Text and item location records:
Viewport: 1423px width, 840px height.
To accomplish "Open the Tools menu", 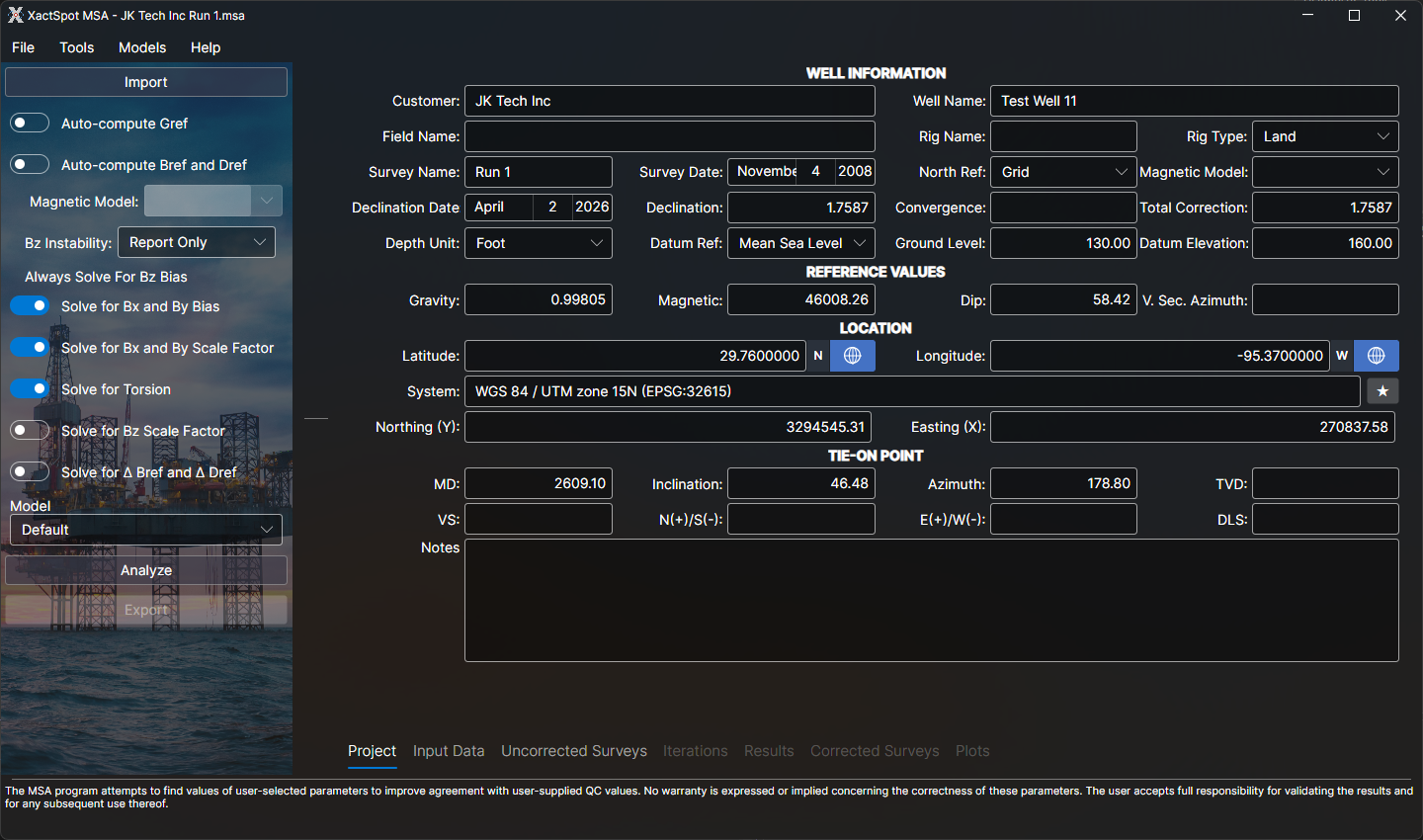I will coord(76,46).
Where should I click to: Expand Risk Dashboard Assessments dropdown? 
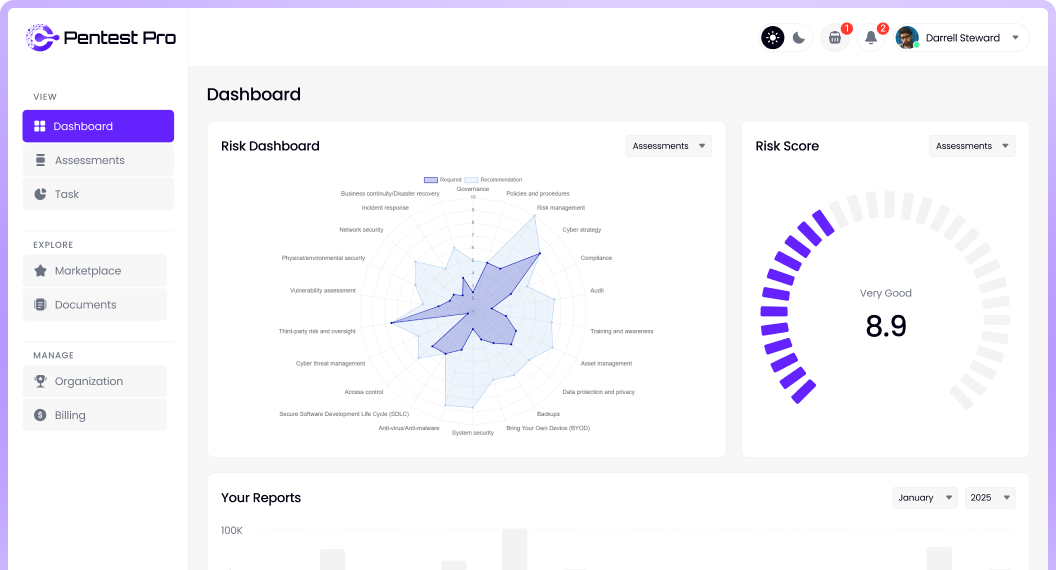(x=668, y=146)
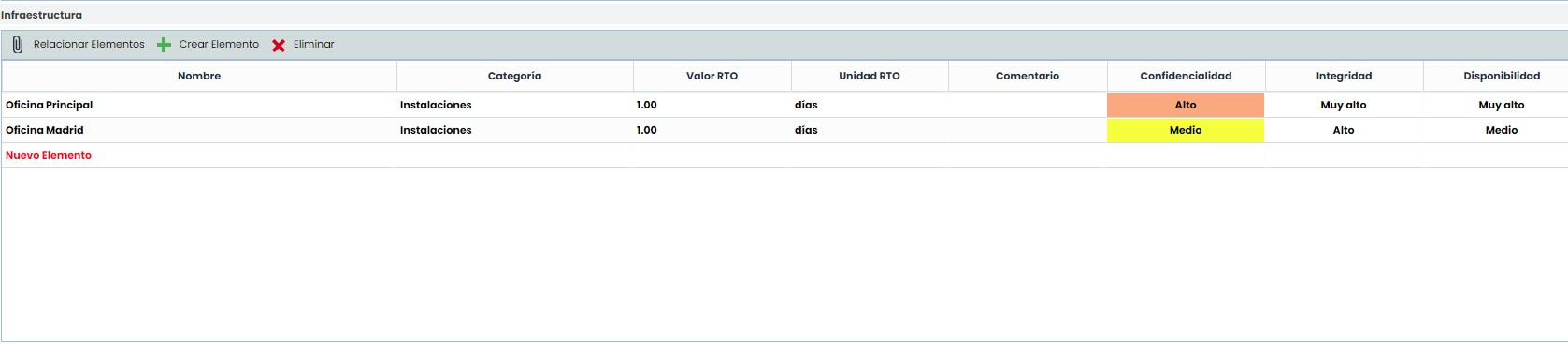Click the paperclip Relacionar Elementos icon

pos(18,45)
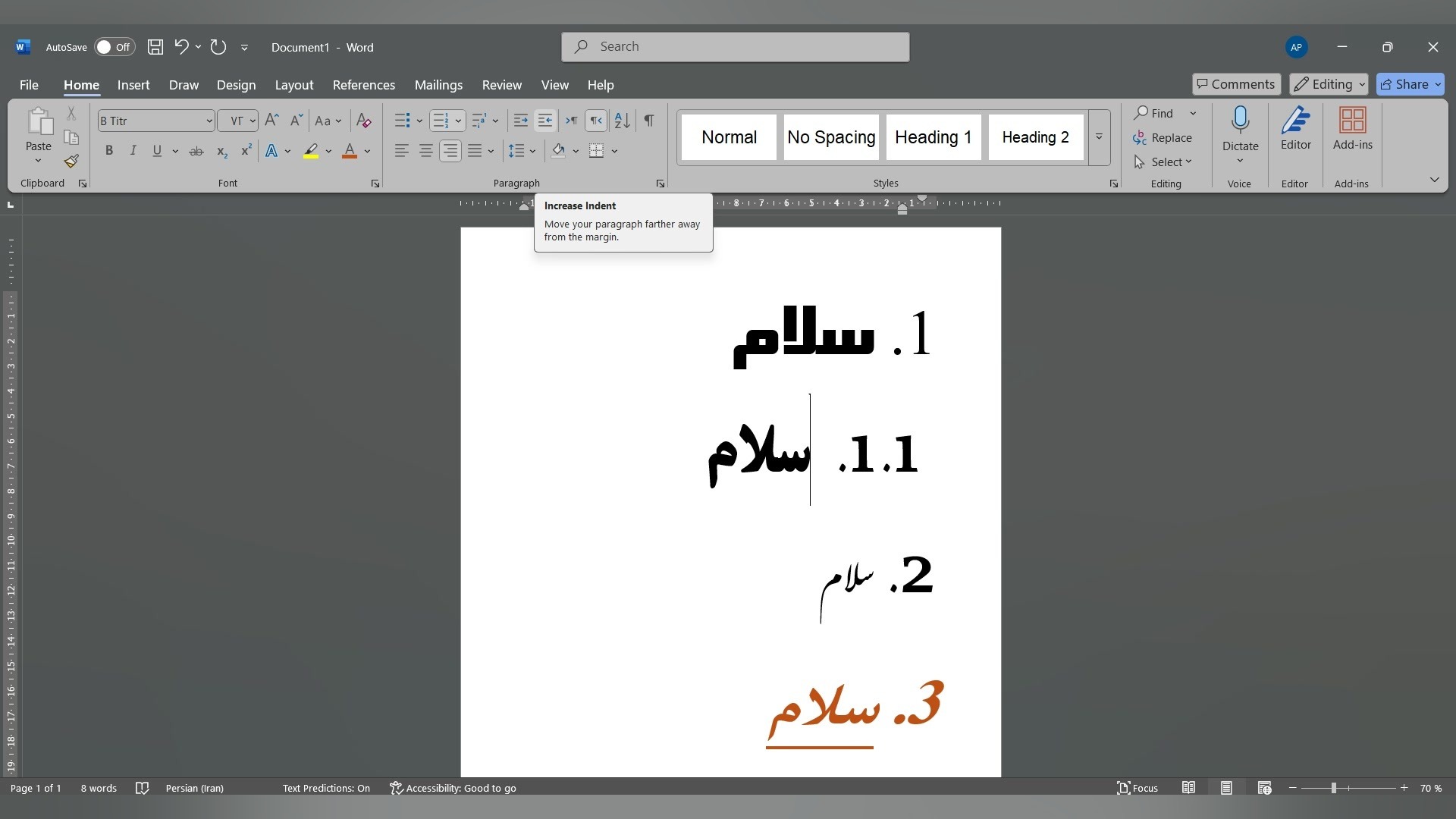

TASK TO COMPLETE:
Turn the records from the line containing "Where should I" through the end of the records into a JSON list of strings, one string per line, skipping blank lines. Leave the pictures out.

EXERCISE RESULT:
[
  "Where should I click to: Expand Risk Dashboard Assessments dropdown? ",
  "(x=668, y=146)",
  "Click the paperclip Relacionar Elementos icon",
  "pos(18,45)"
]